Sonic Cinema

Sounds, Visions and Insights by Brian Skutle

The Gold Rush

Grade : A+ Year : 1925 Director : Charles Chaplin Running Time : 1hr 9min Genre : ,
Movie review score
A+

While I’m definitely more in the Buster Keaton camp in the eternal Keaton-Chaplin debate, there’s something about the lovely sentimentality in Charlie Chaplin’s films that is exquisite and unforgettable. I identify much more with Keaton’s characters overall, but the hopeless romantic in Chaplin’s Little Tramp is much closer to how I feel when it comes to love. This was never truer than it was in his beloved “City Lights,” where the Tramp falls in love with a blind girl, who cannot see him for his outer demeanor, but sees who he is on the inside, leading to the famous moment where, after she’s gotten her sight back, she doesn’t recognize him until their hands touch, and the rest is cinematic history.

His 1925 film, “The Gold Rush,” is the closest of his great classics in tone to “City Lights,” and I think that’s because it was a pure silent film. Well, it originally was– the only version I’ve ever seen is one Chaplin re-cut later, with narration, written and recorded by Chaplin himself, replacing the title cards. Because it was done by Chaplin, that allows the film to maintain the authenticity of the original classic while also being a little bit more accessible to audiences who may not have any interest in silent films otherwise. Silent comedy has a way of engaging the modern audience in a way other silent genres can’t really do, though, and both Chaplin and Keaton were masters in their field.

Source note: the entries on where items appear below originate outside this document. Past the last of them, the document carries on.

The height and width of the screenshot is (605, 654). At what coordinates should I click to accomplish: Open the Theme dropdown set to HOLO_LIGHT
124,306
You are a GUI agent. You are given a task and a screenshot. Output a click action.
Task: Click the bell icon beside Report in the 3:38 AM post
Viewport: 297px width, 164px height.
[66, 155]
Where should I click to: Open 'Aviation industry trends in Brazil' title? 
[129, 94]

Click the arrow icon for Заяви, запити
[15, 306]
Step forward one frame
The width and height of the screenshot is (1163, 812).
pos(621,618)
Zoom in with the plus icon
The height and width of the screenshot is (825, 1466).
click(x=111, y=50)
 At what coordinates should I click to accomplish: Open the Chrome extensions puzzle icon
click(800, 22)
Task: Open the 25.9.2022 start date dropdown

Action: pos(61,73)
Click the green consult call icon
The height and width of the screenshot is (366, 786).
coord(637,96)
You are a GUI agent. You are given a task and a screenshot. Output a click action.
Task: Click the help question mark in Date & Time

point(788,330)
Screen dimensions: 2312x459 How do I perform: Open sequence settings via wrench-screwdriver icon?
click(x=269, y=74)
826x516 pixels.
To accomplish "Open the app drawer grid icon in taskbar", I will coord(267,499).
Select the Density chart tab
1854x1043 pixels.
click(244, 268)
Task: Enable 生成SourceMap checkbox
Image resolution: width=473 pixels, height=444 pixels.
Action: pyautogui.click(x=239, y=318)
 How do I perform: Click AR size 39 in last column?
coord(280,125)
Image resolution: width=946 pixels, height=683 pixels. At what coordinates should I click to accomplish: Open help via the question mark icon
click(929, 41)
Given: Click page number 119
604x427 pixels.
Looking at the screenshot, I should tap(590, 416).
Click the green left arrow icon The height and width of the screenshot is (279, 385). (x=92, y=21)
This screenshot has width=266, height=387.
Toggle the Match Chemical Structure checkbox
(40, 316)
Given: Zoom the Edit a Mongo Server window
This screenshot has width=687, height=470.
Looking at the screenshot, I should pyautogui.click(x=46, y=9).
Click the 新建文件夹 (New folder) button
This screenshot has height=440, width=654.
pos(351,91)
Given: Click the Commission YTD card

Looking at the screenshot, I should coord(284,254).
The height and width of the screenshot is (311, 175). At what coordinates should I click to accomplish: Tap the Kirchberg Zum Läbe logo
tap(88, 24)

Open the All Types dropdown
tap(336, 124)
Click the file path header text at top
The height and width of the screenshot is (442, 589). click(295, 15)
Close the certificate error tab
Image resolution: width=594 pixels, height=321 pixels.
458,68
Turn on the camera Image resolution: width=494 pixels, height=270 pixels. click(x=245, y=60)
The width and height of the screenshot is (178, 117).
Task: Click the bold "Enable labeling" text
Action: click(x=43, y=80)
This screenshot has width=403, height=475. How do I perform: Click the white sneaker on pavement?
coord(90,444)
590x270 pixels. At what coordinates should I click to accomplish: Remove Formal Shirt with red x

This film casts the Little Tramp as a gold prospector, who has made his way into the hills during the great gold rush of the 19th century. He finds himself in a cabin with Big Jim McKay (Mack Swain), and they become friends (or, at least, allies), and search together, although a third prospector (Black Larsen, played by Tom Murray) comes up on them, and wants them out. They manage to get Larsen out of the cabin, but after a while, delirium takes over the Tramp and Big Jim, and they’re eating shoes, and eventually, picturing the other as food. Big Jim hits it big, though, and hides his findings before setting out to try and find more, leaving the Tramp behind. Eventually, a town builds up around where the Tramp is, and there he meets Georgia (Georgia Hale), and while she hangs out with a playboy, she asks the Tramp to dance to make the playboy jealous, and there is where another of Chaplin’s iconic love stories plays out before the Tramp and Big Jim reunite, and find themselves rich.

The thing about Chaplin’s films that makes them stand out, and apart, from Keaton’s work is how carefully calibrated the emotional aspects are. Keaton was meticulous when it came to staging his set pieces, centering more on the comedy than the story, at times, but Chaplin managed to meld the two almost effortlessly. Think about the moment when the Tramp does the dinner roll dance for Georgia and her friends as an expression of his feelings: as comedy, it’s an amusing and simple piece, but as an emotional moment, we feel the affection he has for Georgia in the act. And there’s a clever piece of physical comedy wherein the Tramp’s pants are falling down during a dance with Georgia. He finds a rope to tie around his waist, but it’s attached to a dog, who follows him around the dance floor. Chaplin was inventive in his brand of comedy in a different way from Keaton, and it’s something that makes his films memorable works of art. He plays for the heart, isn’t ashamed of it, and he nails it. He wasn’t the most recognizable person in early cinema for nothing, and almost a century later, his imprint remains indelible.